On Sat, 22 Mar 1997, Robert Parks wrote:

> What does a child feel on her skin before she feels it in her heart?
> Warmth? security? love? The question can be put it terms of two options:
> (1) the child feels something that is the SEED of "love", which becomes
> "love" only when she can symbolize and generalize that feeling; (2) the
> child feels something that is indeed "love" (not a seed of love) because it
> is a particularly HUMAN way of experiencing warmth and security. It appears
> to me that Flores would accept the latter interpretation. Our HUMAN way of
> experiencing is from the beginning distinct and different from the
> experiencing of other species, even before our symbolic activity has
> blossomed as "language". The apparent similarity in experience to other
> species is deceptive. The warmth and security felt by infants of other
> species is real, but it is not pregnant already with human meaning. Human
> meaning is an activity, and infants engage in this activity from the
> beginning. It is qualitatively different from the symbolic activity of
> infants of other species, because it has the character of being from the
> beginning a "trigger" (to use Gary's term) to human symbolic activity of
> the "language" kind.
> Lets use an analogy from music. When a human infant hears music, the active
> response is inherently different from the response of infants of other
> species. It isn't a dry seed that blossoms only in later years, under
> guidance of tutors. It is an active growing seed that captures the
> "meaning" of the music in a particularly human way.

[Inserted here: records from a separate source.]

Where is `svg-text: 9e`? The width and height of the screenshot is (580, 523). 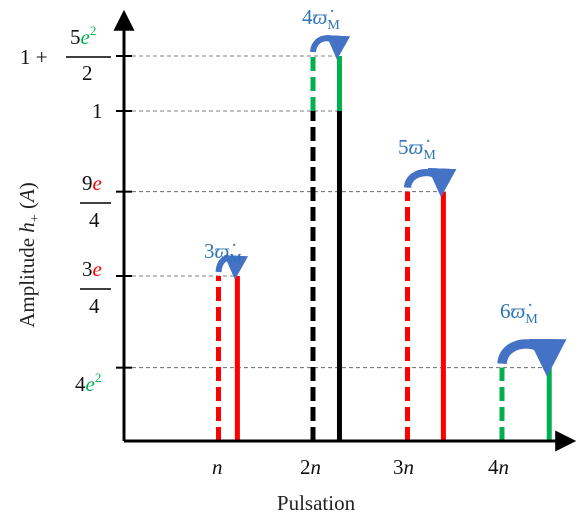
svg-text: 9e is located at coordinates (92, 183). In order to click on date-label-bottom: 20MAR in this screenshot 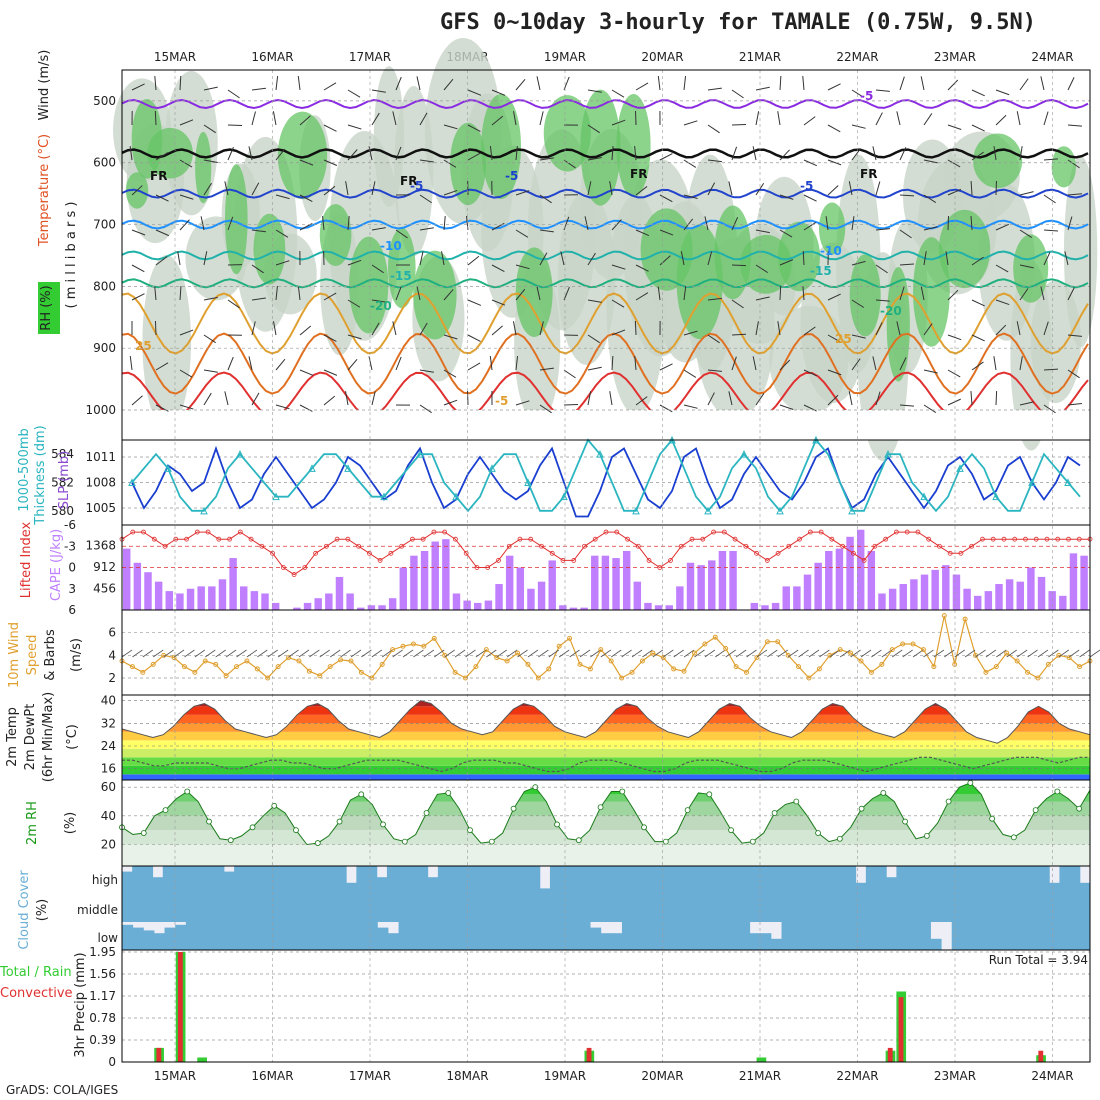, I will do `click(662, 1076)`.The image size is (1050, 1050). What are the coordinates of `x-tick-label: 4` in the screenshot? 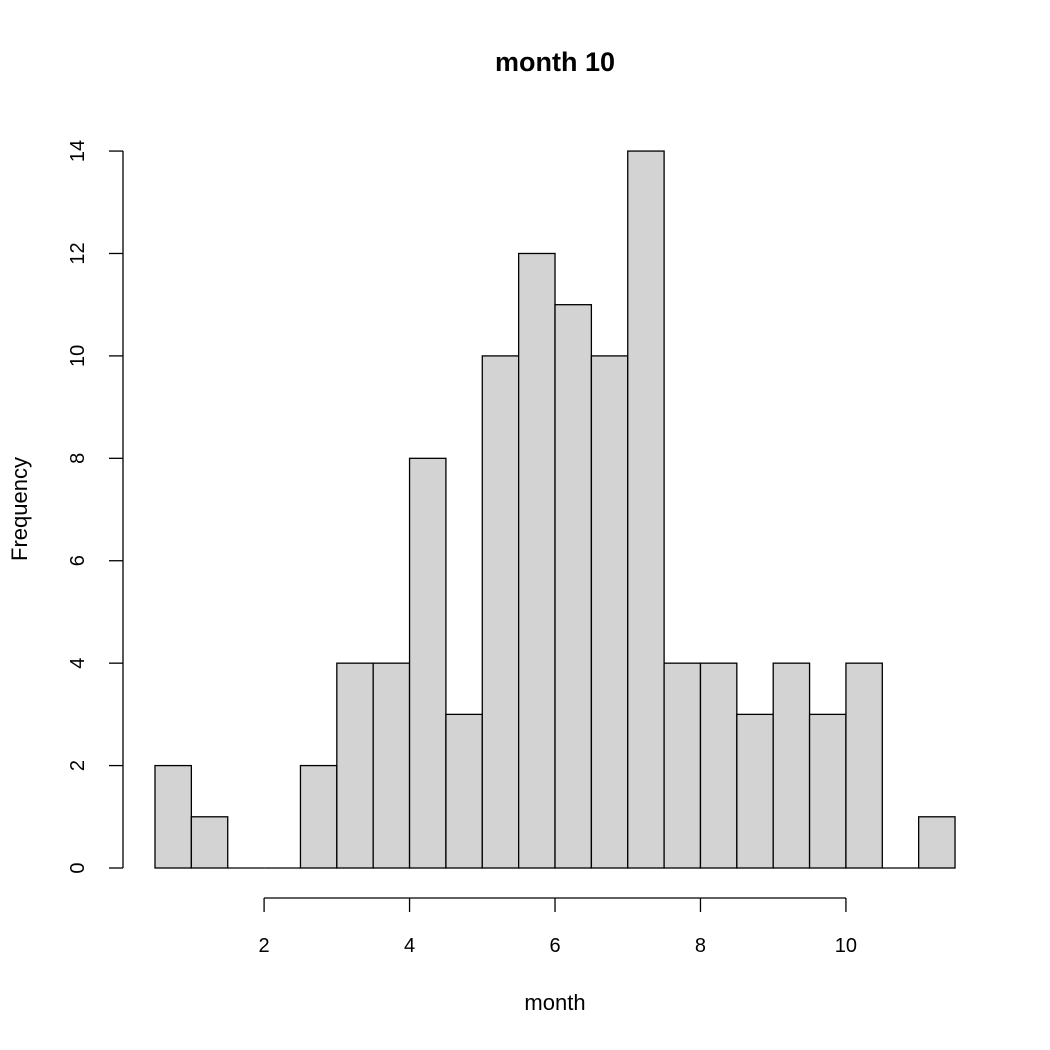 It's located at (410, 946).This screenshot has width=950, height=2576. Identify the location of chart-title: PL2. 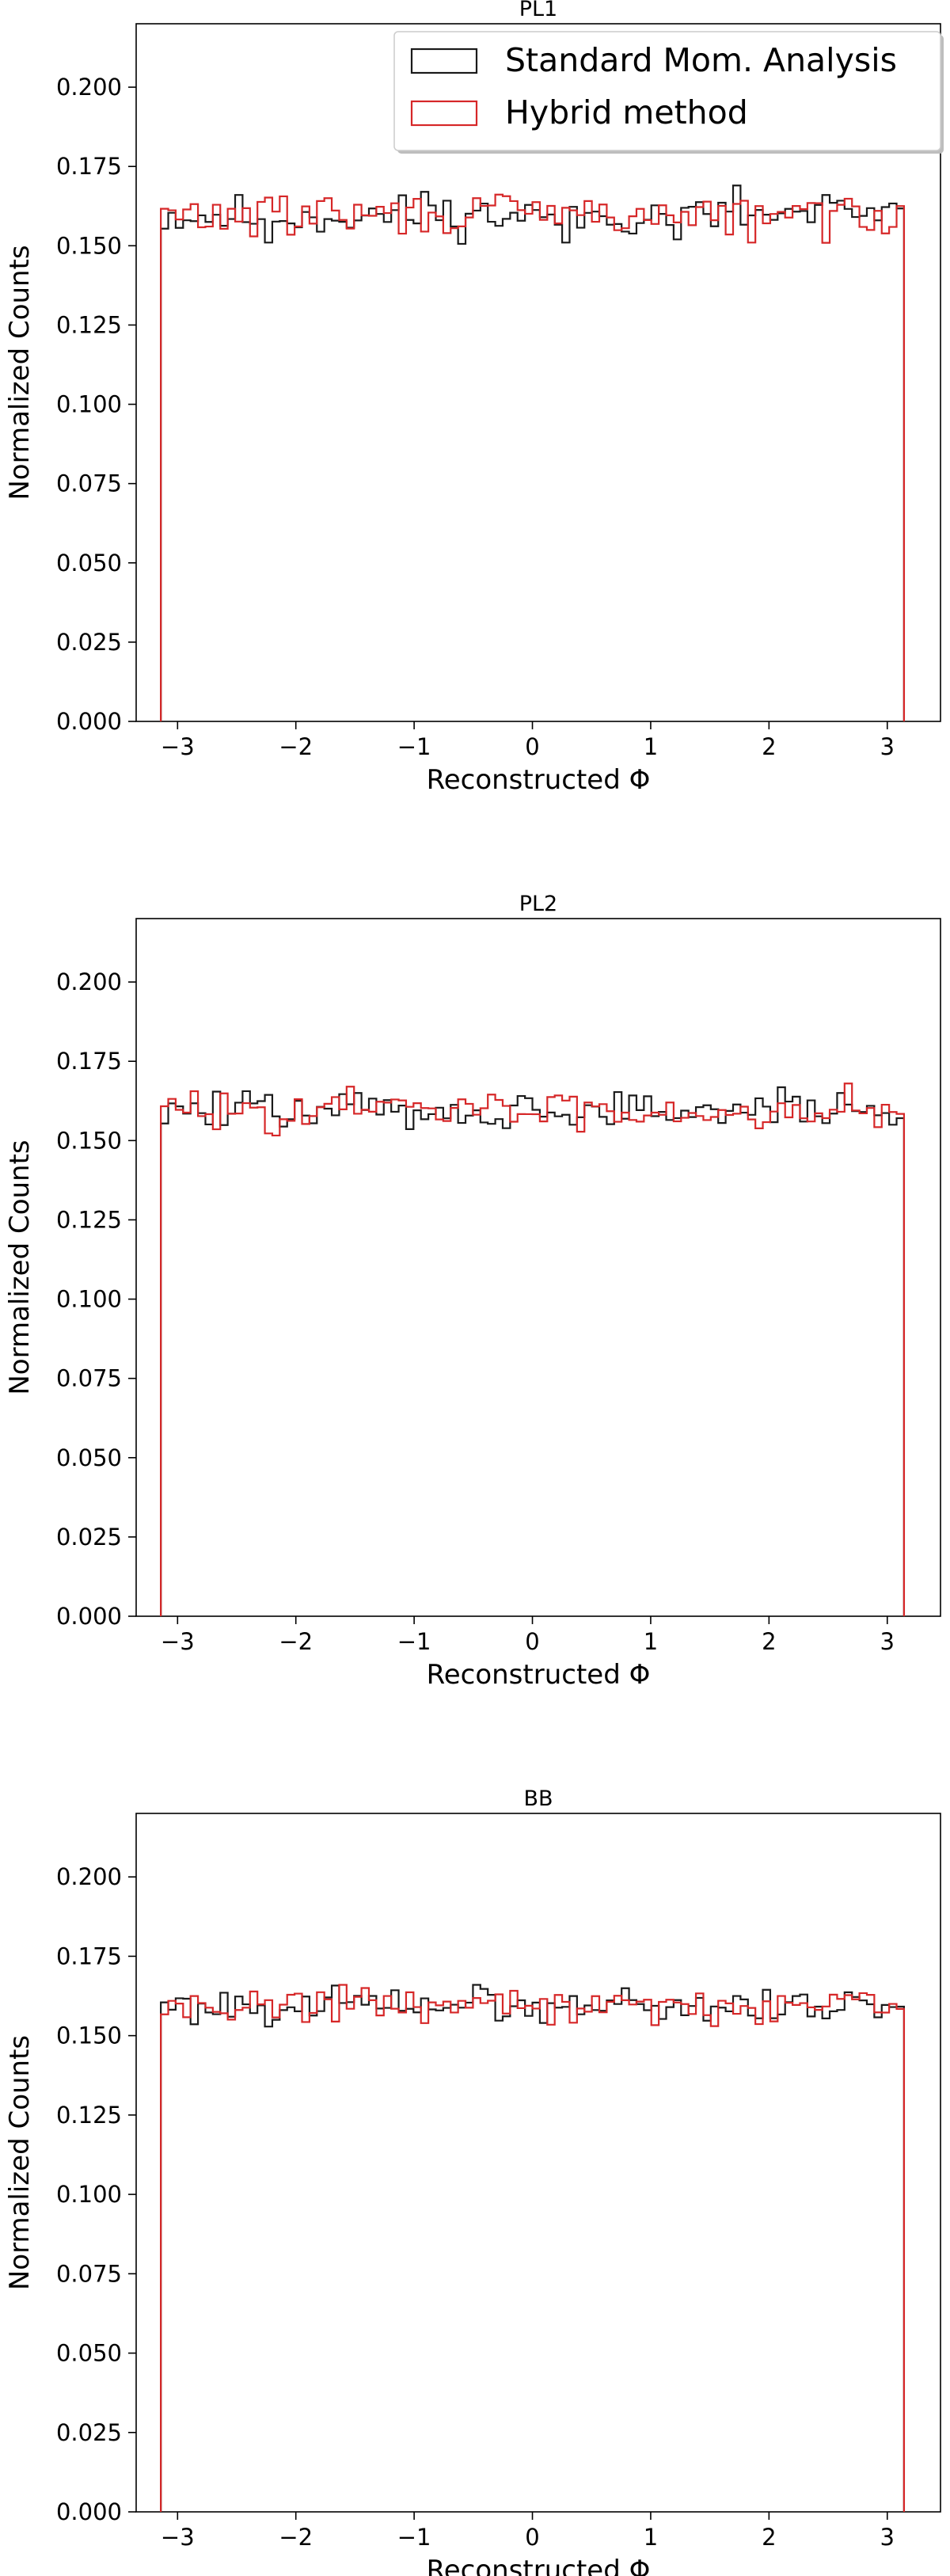
(538, 904).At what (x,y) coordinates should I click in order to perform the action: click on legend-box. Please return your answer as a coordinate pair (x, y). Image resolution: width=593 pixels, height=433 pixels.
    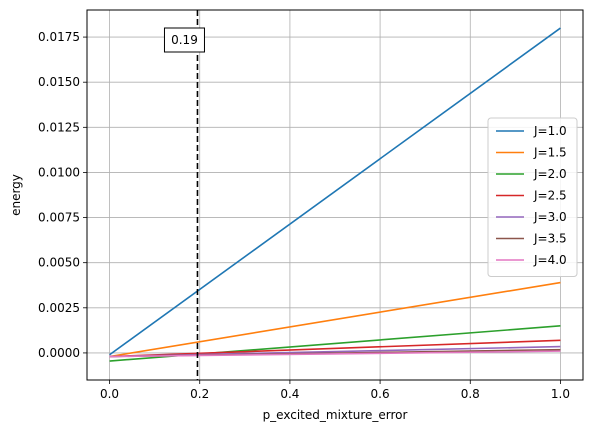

> Am I doing ok? I think Flores might accept this. I think I might accept
> this. I'm not sure. I'd like to hear the responses from Tim. In any case, I
> don't think we will get very far by setting barriers of "paradigm" between
> us.
> Paradigms develop not as full blown theoretical/psychological systems, but
> as explanatory devises and research agendas built around "paradigm cases",
> which act as models for future explanatory systems. The paradigm doesn't
> emerge full blown in a theory, but in a case that can be modelled as the
> theory is worked out. I would suggest, then, that you identify a particular
> case, and offer your "languaging" interpretation. You may find others
> agreeing with you on the case level, which might put them in a similar
> "constructivist" paradigm, even when they don't follow Flores all the way
> up the hill he climbs. There are, after all, many hills to climb.